● **STORED DATA**:
★ ★ ★ ★

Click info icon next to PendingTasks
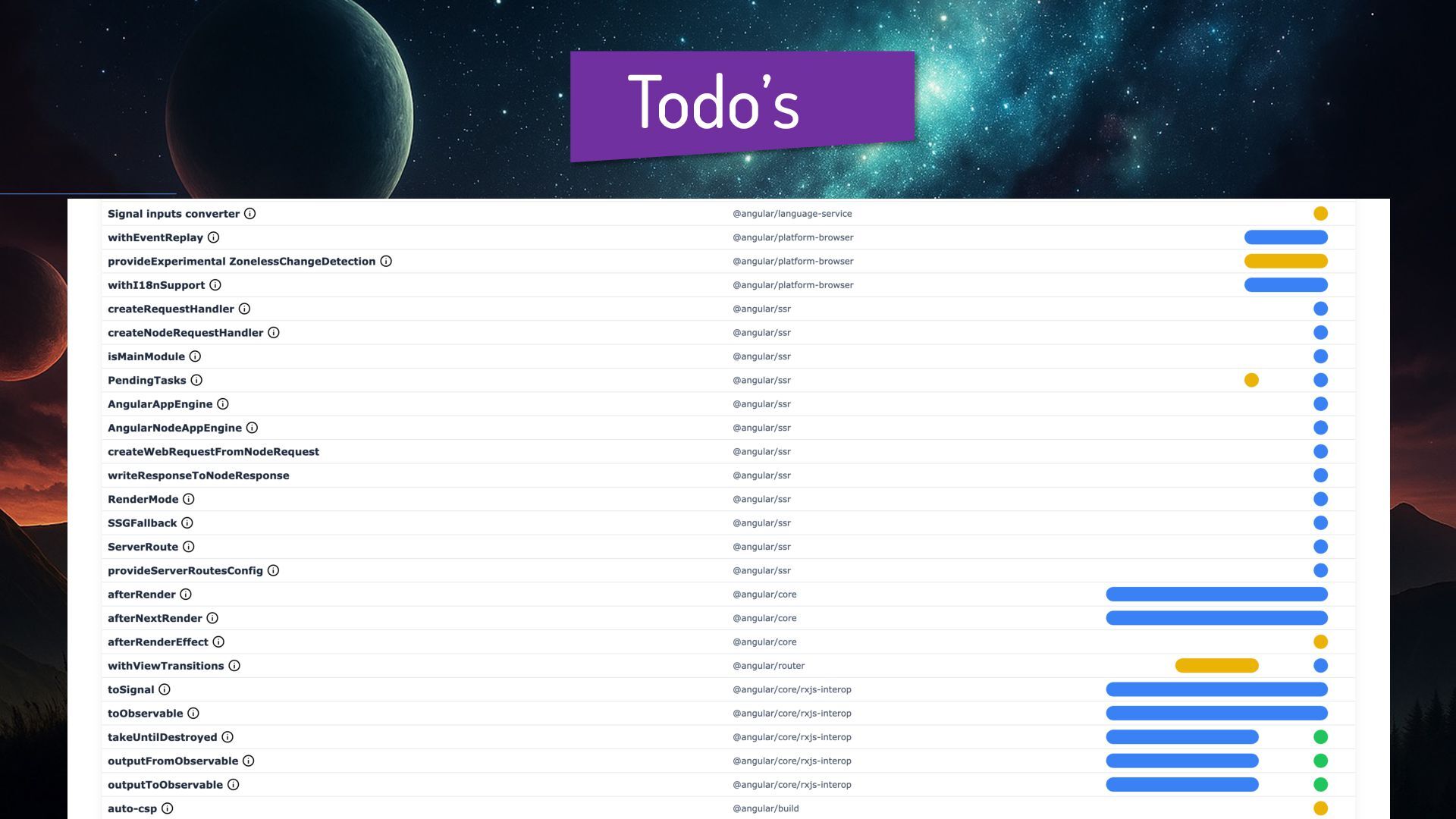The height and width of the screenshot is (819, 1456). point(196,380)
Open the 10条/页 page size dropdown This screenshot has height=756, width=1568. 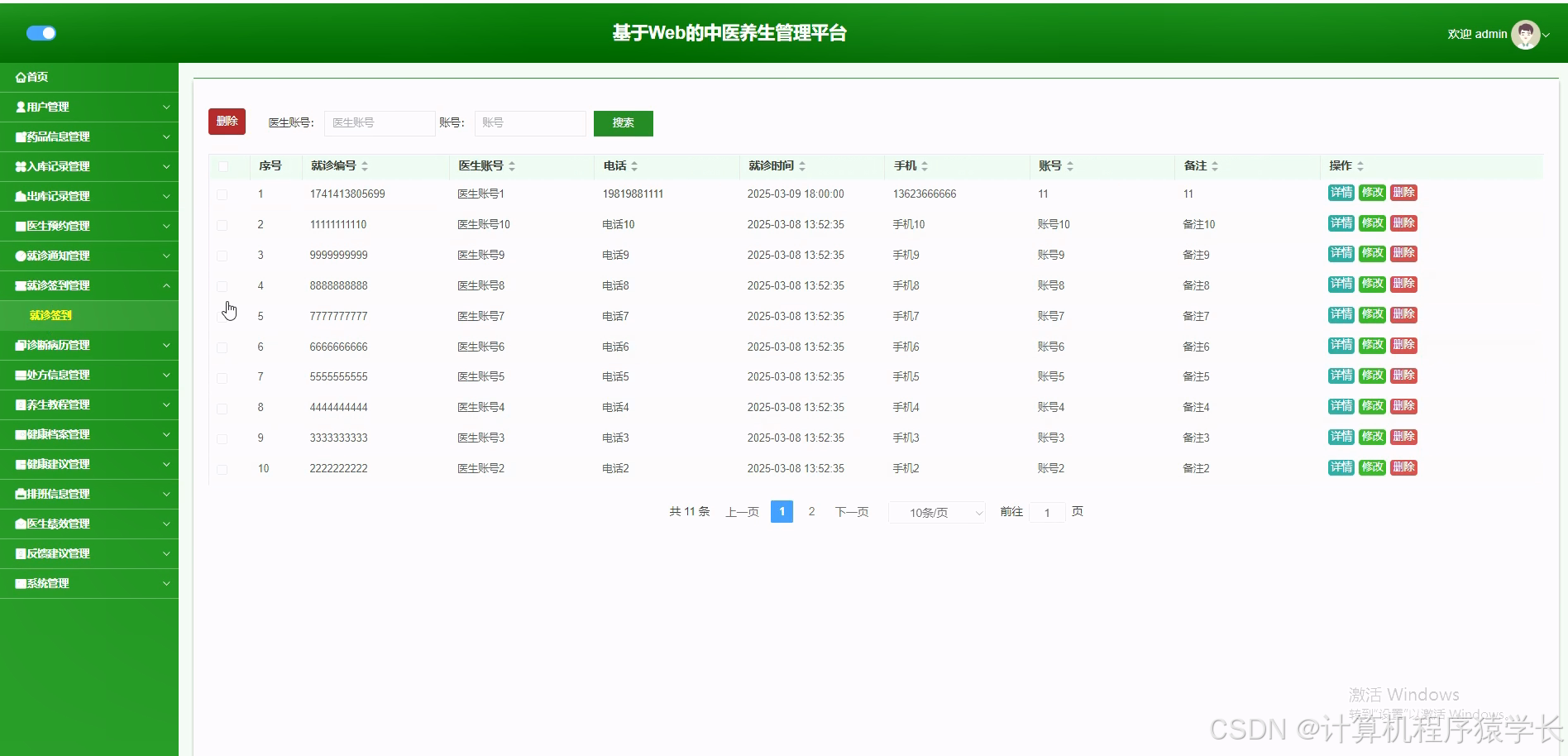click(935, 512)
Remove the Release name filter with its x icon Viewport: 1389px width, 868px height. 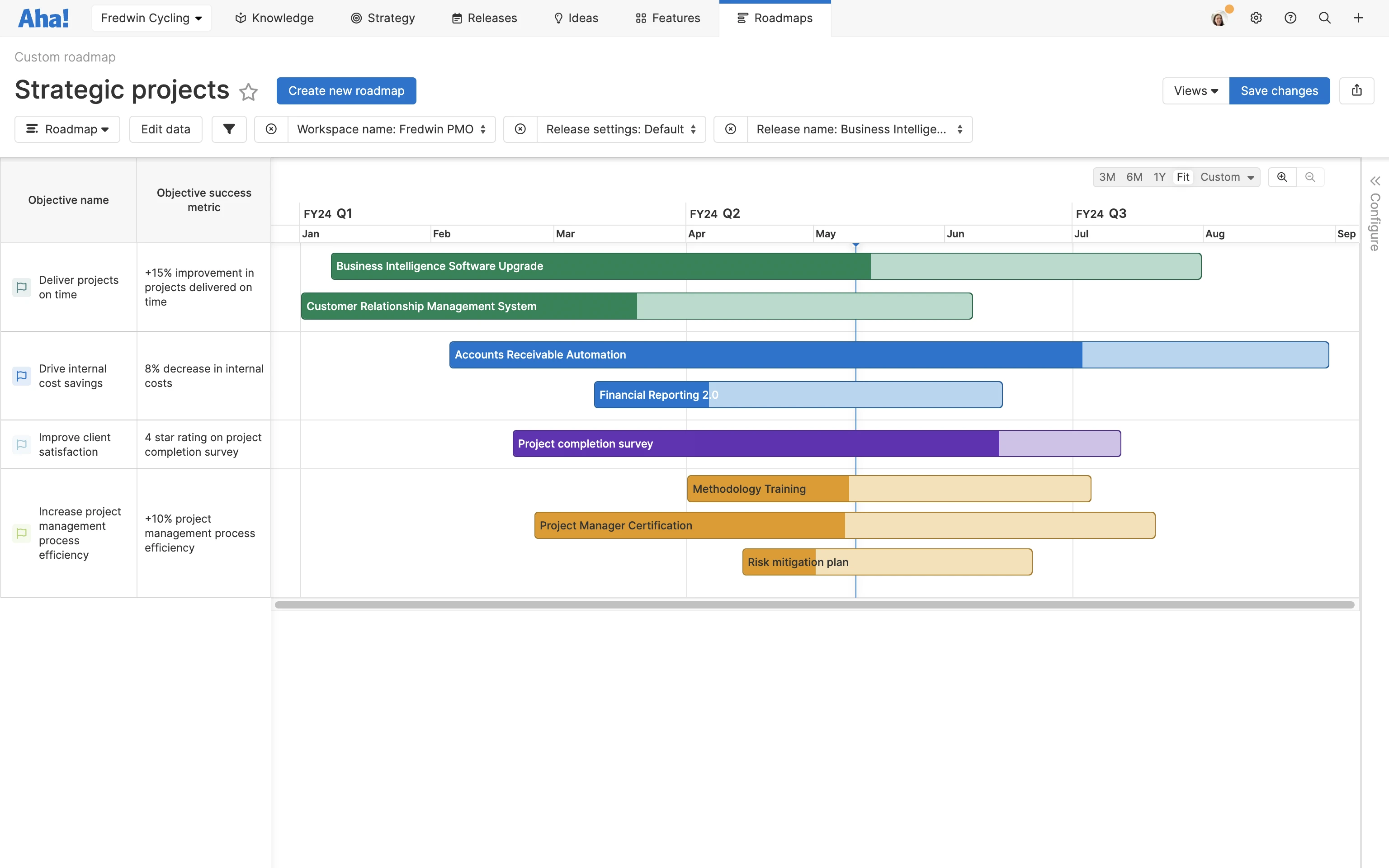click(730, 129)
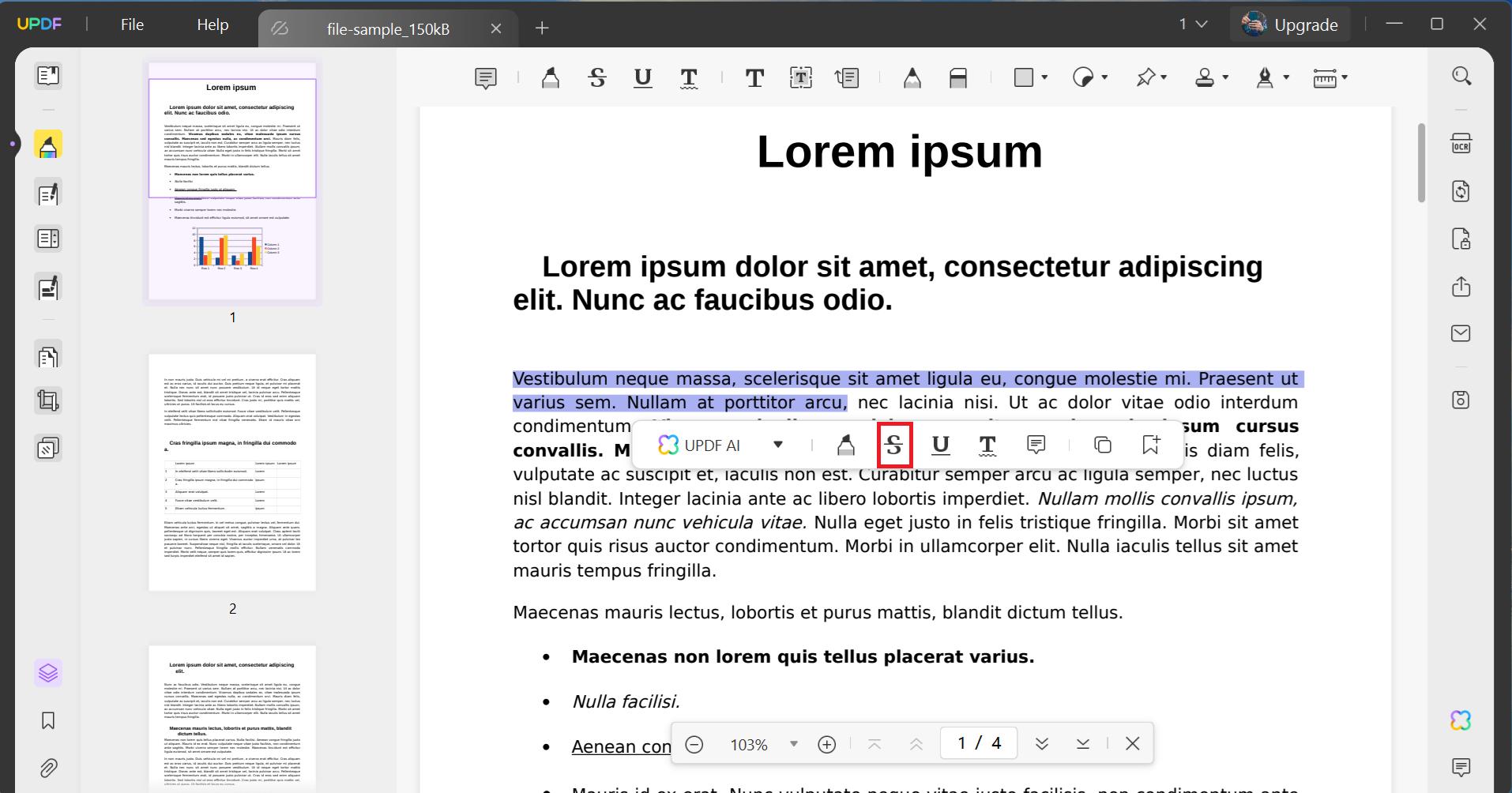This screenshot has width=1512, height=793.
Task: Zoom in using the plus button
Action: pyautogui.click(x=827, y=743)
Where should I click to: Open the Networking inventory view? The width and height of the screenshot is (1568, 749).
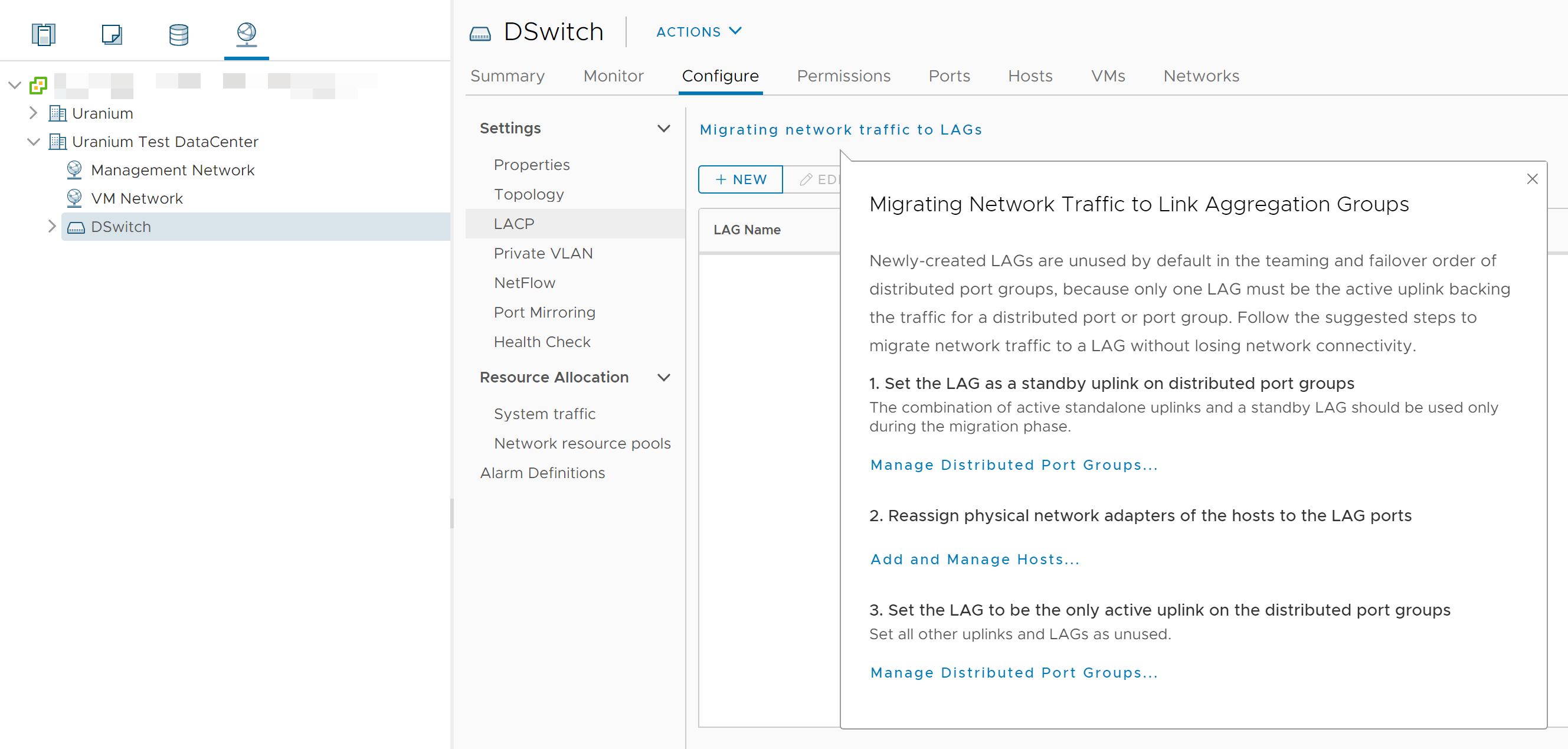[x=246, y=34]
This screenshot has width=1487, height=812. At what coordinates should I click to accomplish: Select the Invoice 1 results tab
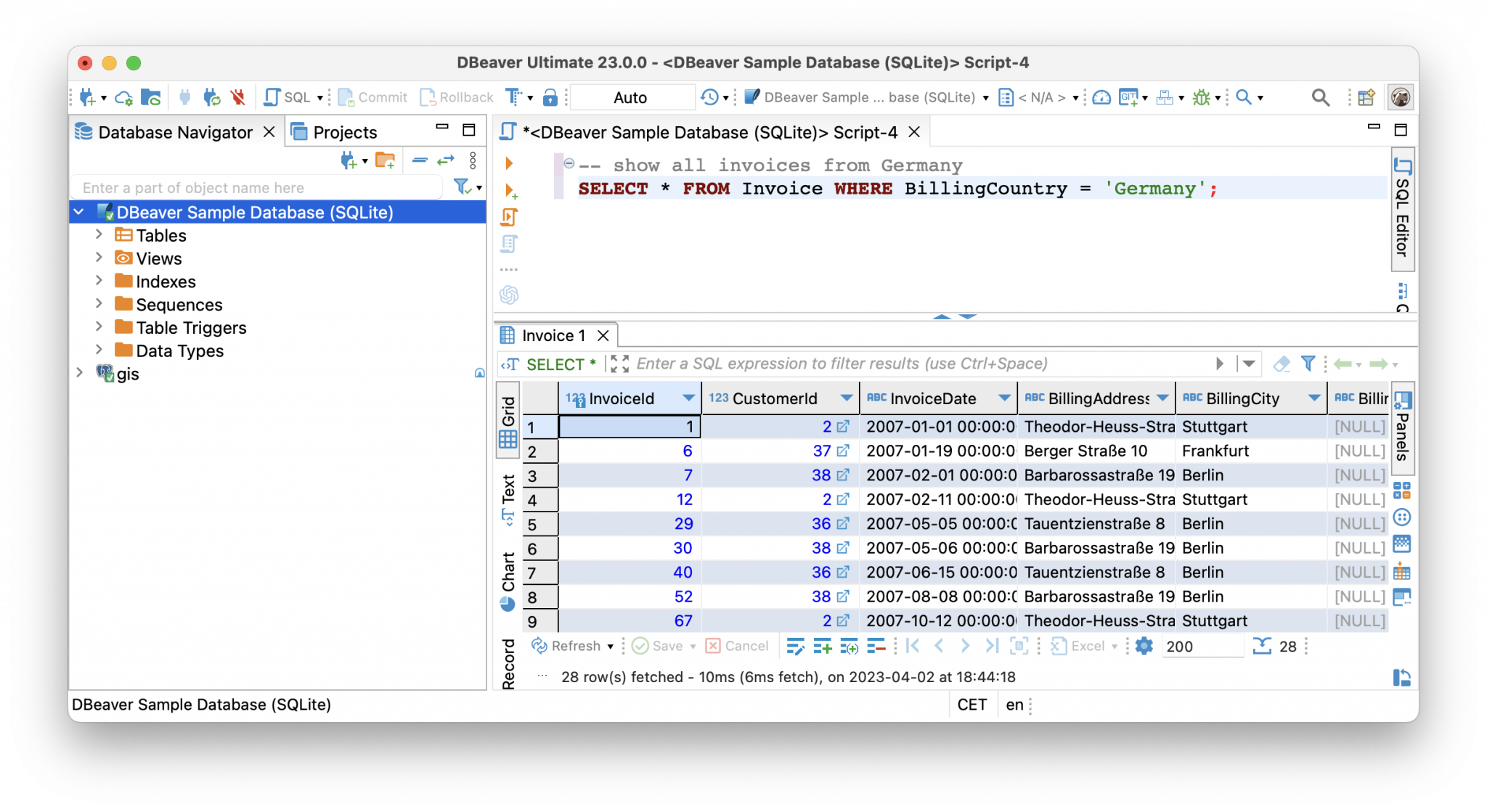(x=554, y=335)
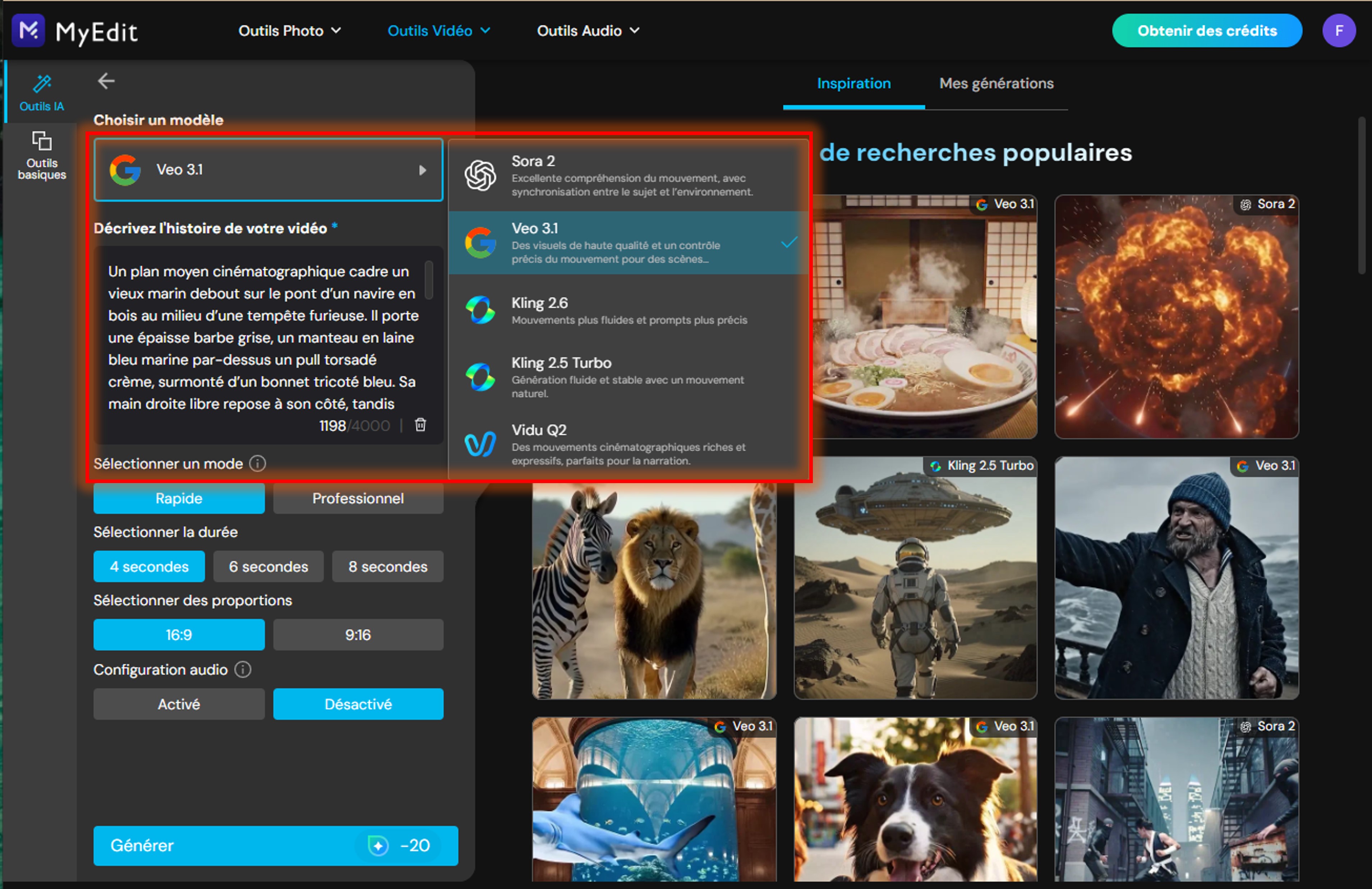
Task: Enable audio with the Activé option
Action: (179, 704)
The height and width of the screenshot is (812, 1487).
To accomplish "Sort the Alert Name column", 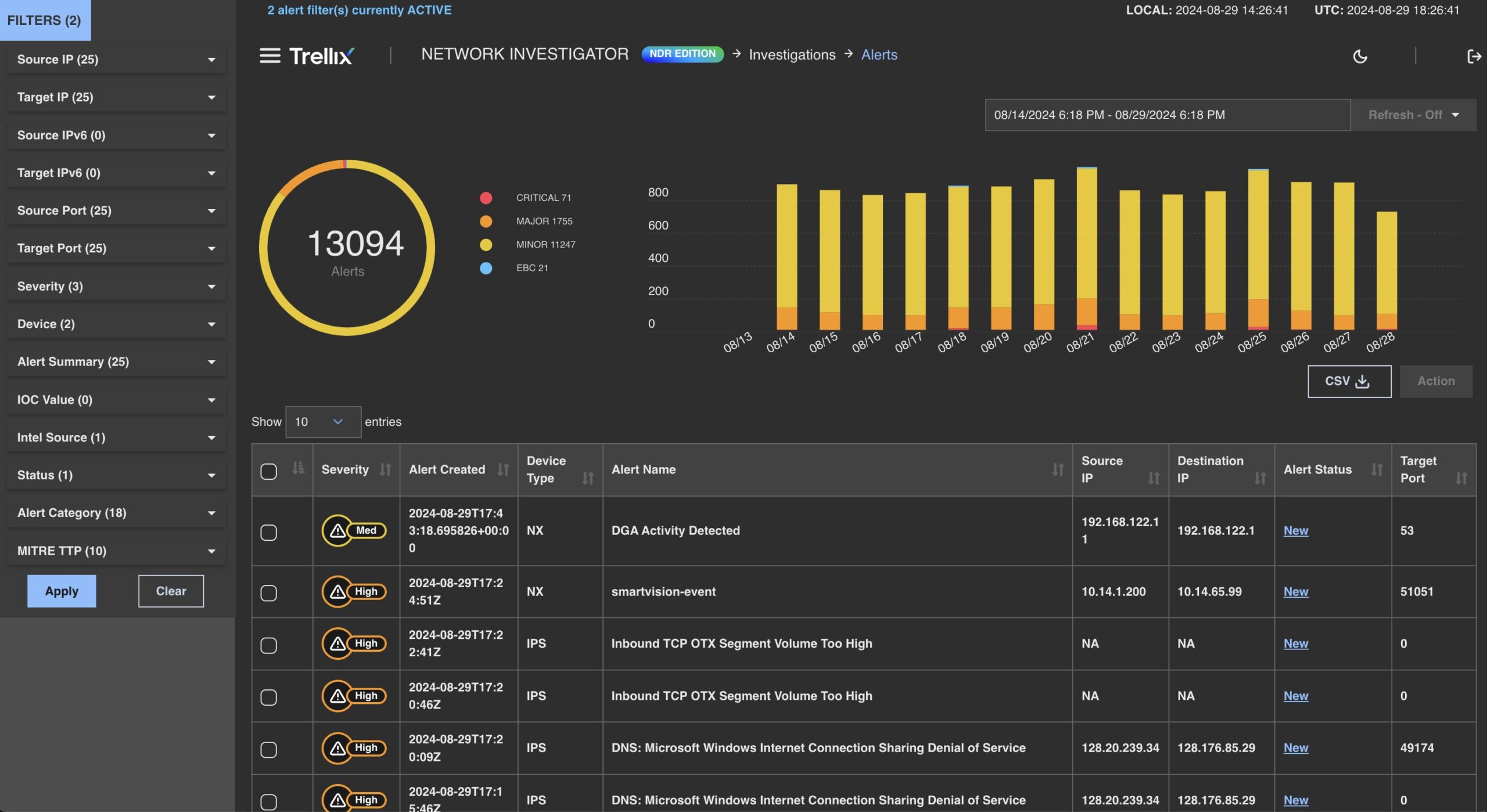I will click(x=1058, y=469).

★ ★ ★ ★

● **TASK DIRECTIONS**: Word for word, retype the lines in the entries above that run from the one with "This screenshot has width=1487, height=812." through the one with "The height and width of the screenshot is (812, 1487).". Both ends count; pictures do not.

● **ANSWER BELOW**:
This screenshot has width=1487, height=812. At what coordinates should I click to accomplish: Select the Invoice 1 results tab
(x=554, y=335)
Task: Enable audio with the Activé option
Action: (179, 704)
The height and width of the screenshot is (812, 1487).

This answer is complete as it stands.